>> Begin Document text

A fair number of people who look at Pathly are already Raycast users. Their question is reasonable: "Raycast can copy file paths. Why do I need another tool?"

The honest answer is that Raycast can copy file paths, and for some workflows it's excellent. But Pathly and Raycast approach the problem from fundamentally different starting points — and once you understand that difference, it's usually obvious which one (or both) you need.

What Raycast Offers

Raycast is a keyboard launcher — you summon it with ⌘Space, type something, and act on results. For file paths, the workflow looks like this:

1

Press ⌘Space to open Raycast

2

Type the filename (or part of it)

3

Wait for File Search results to populate

4

Navigate to the right file in results

5

Trigger the Copy Path action (⌘C or a shortcut key)

>> End Document text

#### [Problem statement]
Reproduce the passage comparing Pathly and Raycast verbatim, beginning at the words "What Raycast Offers" and stopping after the words "part of it)".

>> Begin Data

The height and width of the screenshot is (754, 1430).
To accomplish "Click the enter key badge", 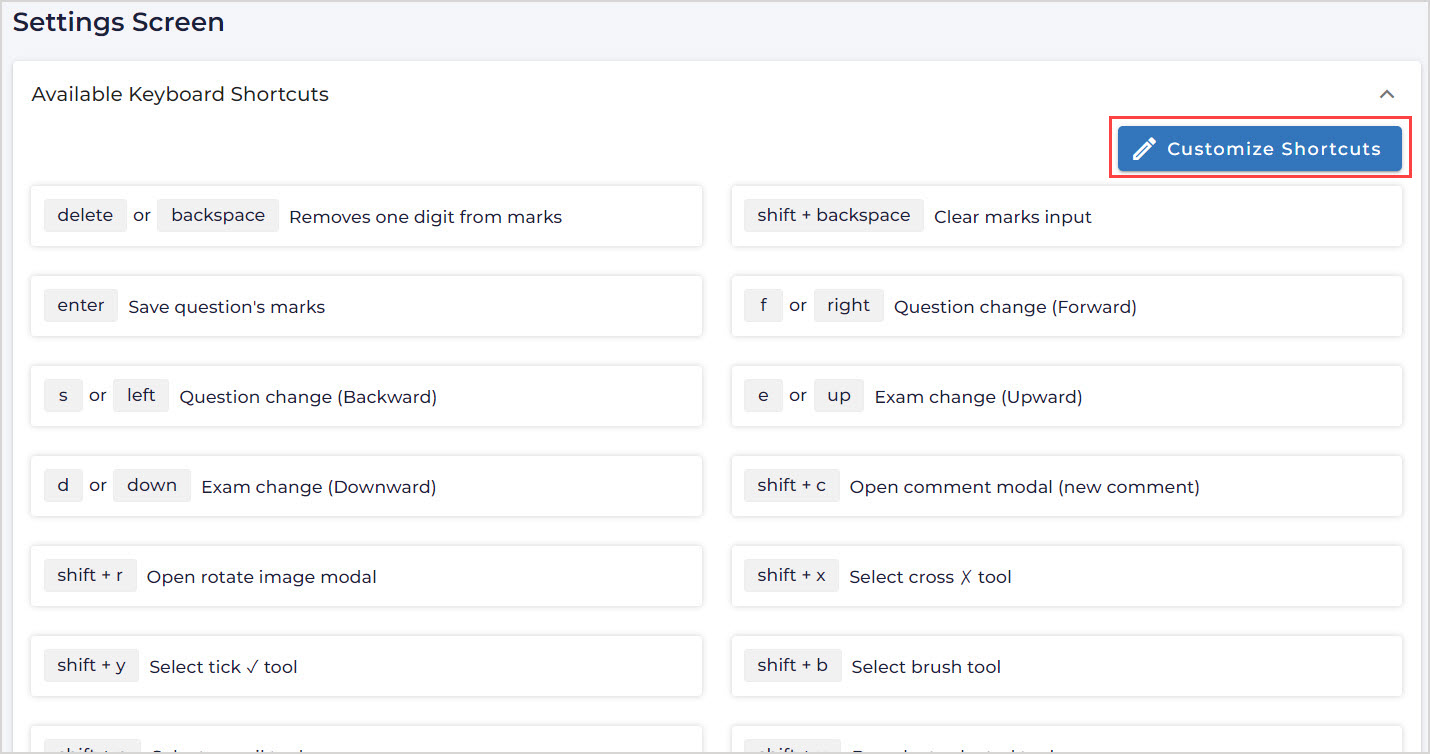I will pyautogui.click(x=81, y=305).
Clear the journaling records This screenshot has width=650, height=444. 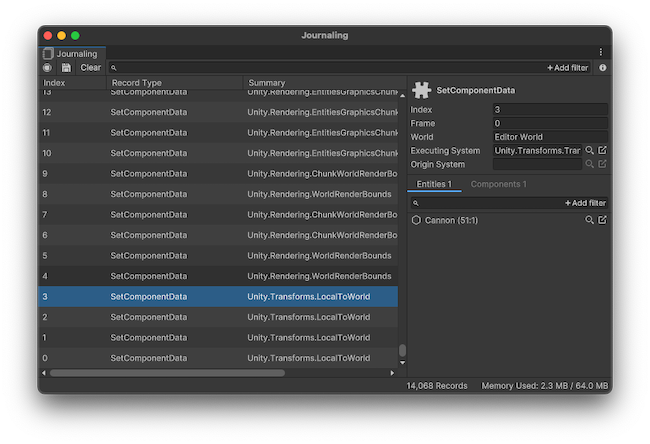click(91, 68)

>> End Data

#### [Final answer]
What Raycast Offers

Raycast is a keyboard launcher — you summon it with ⌘Space, type something, and act on results. For file paths, the workflow looks like this:

1

Press ⌘Space to open Raycast

2

Type the filename (or part of it)